Alternatively, the stack frame (also called activation record) can be allocated on a heap . A partial heap allocation is necessary for closures , a full allocation for coroutines that keep their state between two calls. For this reason, the status cannot be managed on a stack, since this status would be overwritten if the program were paused.

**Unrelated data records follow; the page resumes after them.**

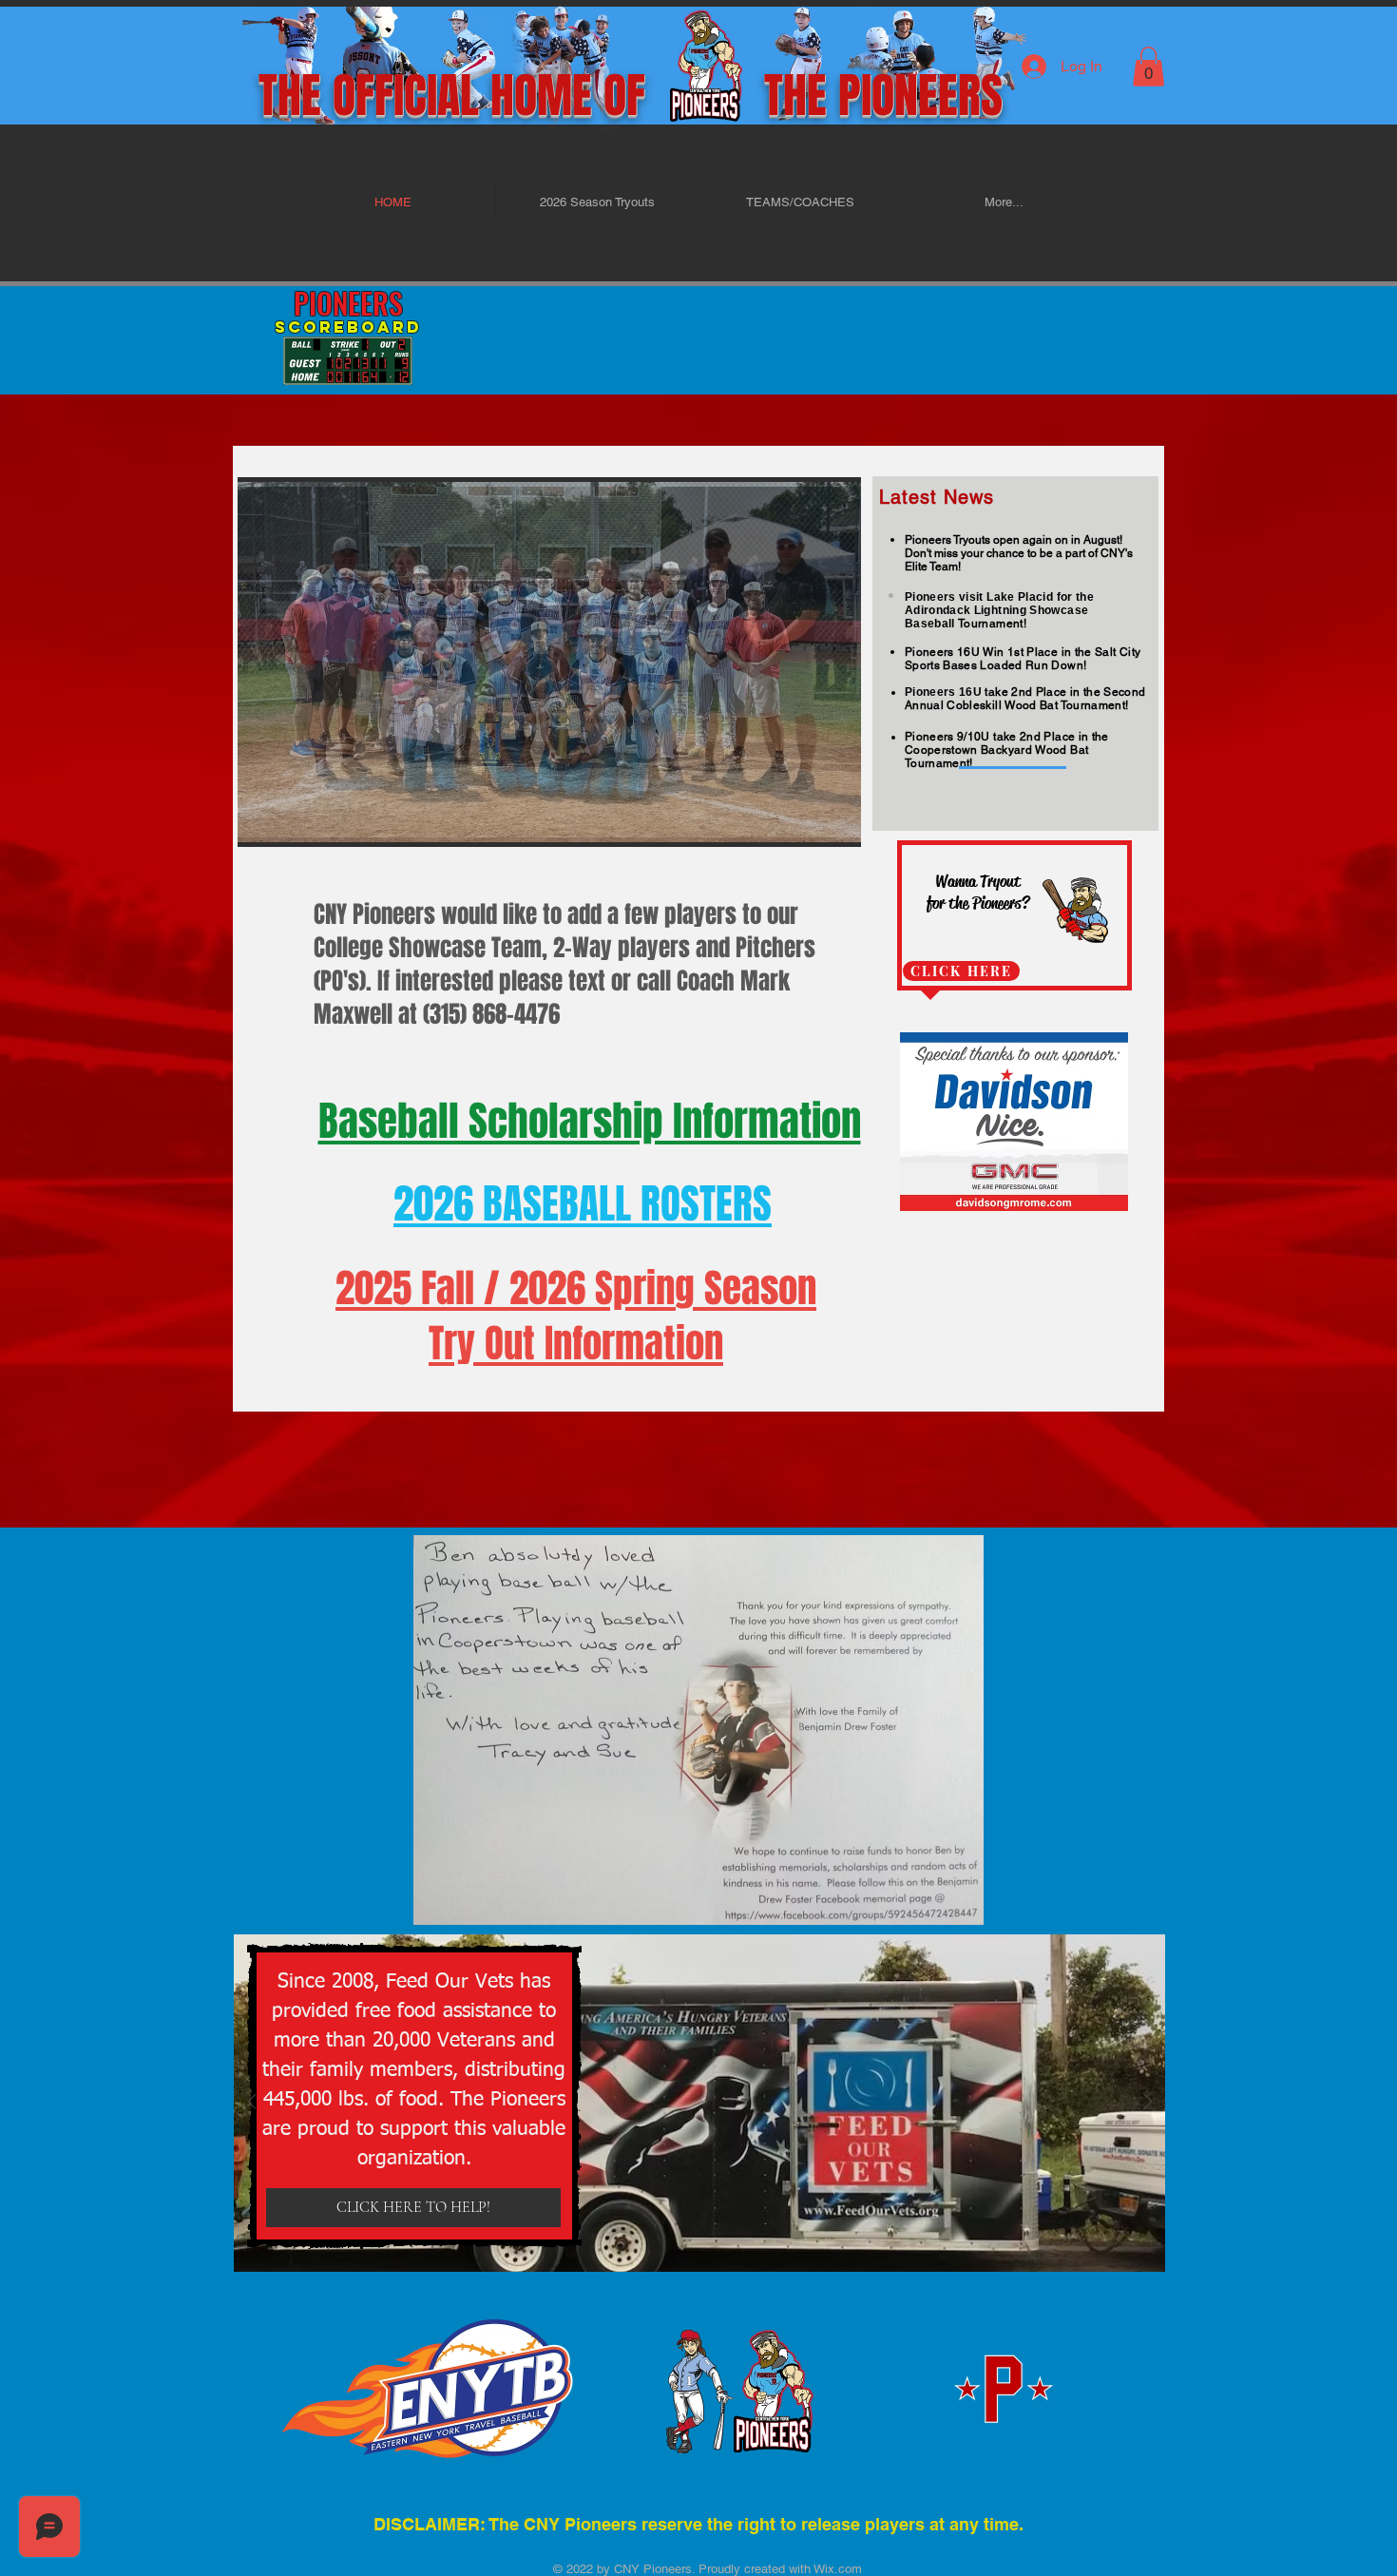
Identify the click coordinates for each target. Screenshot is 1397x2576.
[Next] (1147, 2103)
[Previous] (252, 2103)
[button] (1148, 67)
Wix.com (836, 2569)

Continuation-Passing Style

If the stack frame is firmly embedded in the machine program, the call stack is omitted, but this initially prevents the use of recursion. In the continuation-passing style , the return address is not even saved because a subroutine only calls new subroutines and never returns, which means that recursion is available again.

History

McCarthy reports the use of call stacks in a LISP implementation from 1958 onwards.

supporting documents

1. ↑ Intel Corporation: Intel® 64 and IA-32 Architectures Software Developer's Manual (§6.1). Intel Corporation, May 2019, accessed June 18, 2019 . 
2. ↑ Intel Corporation: Intel® 64 and IA-32 Architectures Software Developer's Manual (§3.4.1). Intel Corporation, May 2019, accessed June 18, 2019 . 
3. ↑ __cdecl. In: C ++ Language Reference. Microsoft, September 10, 2018, accessed June 18, 2019 . 
4. ↑ Itanium C ++ ABI. Retrieved June 18, 2019 . 
5. ↑ Harold Abelson, Gerald Jay Sussman, Julie Sussman: Structure and Interpretation of Computer Programs . 2nd Edition. Cambridge, Massachusetts February 2, 2016, p. 45 f . ( [1] [PDF; accessed June 26, 2019]). 
6. ↑ Segmented Stacks in LLVM. In: LLVM Compiler Infrastructure. LLVM Project, June 26, 2019, accessed June 26, 2019 . 
7. ^ Contiguous stacks. In: Go Design Documents. Retrieved June 26, 2019 . 
8. ^ Brian Anderson: Abandoning segmented stacks in Rust. In: mail.mozilla.org Mailing Lists. November 4, 2013, accessed June 26, 2019 . 
9. ↑ Saravanan Sinnadurai, Qin Zhao, Weng-Fai Wong: Transparent Runtime Shadow Stack: Protection against malicious return address modifications . Singapore 2006 ( psu.edu [PDF; accessed June 26, 2019]). 
10. ↑ ShadowChicken.h. In: Webkit Code Base. Retrieved June 26, 2019 . 
11. ↑ Intel® Itanium® Architecture Software Developer's Manual. In: intel.com. Intel Corporation, May 2010, accessed June 26, 2019 . 
12. ^ J. McCarthy: History of Lisp. In: RL Wexelblat: History of Programming Languages. Academic Press, New York 1981, pp. 173-185.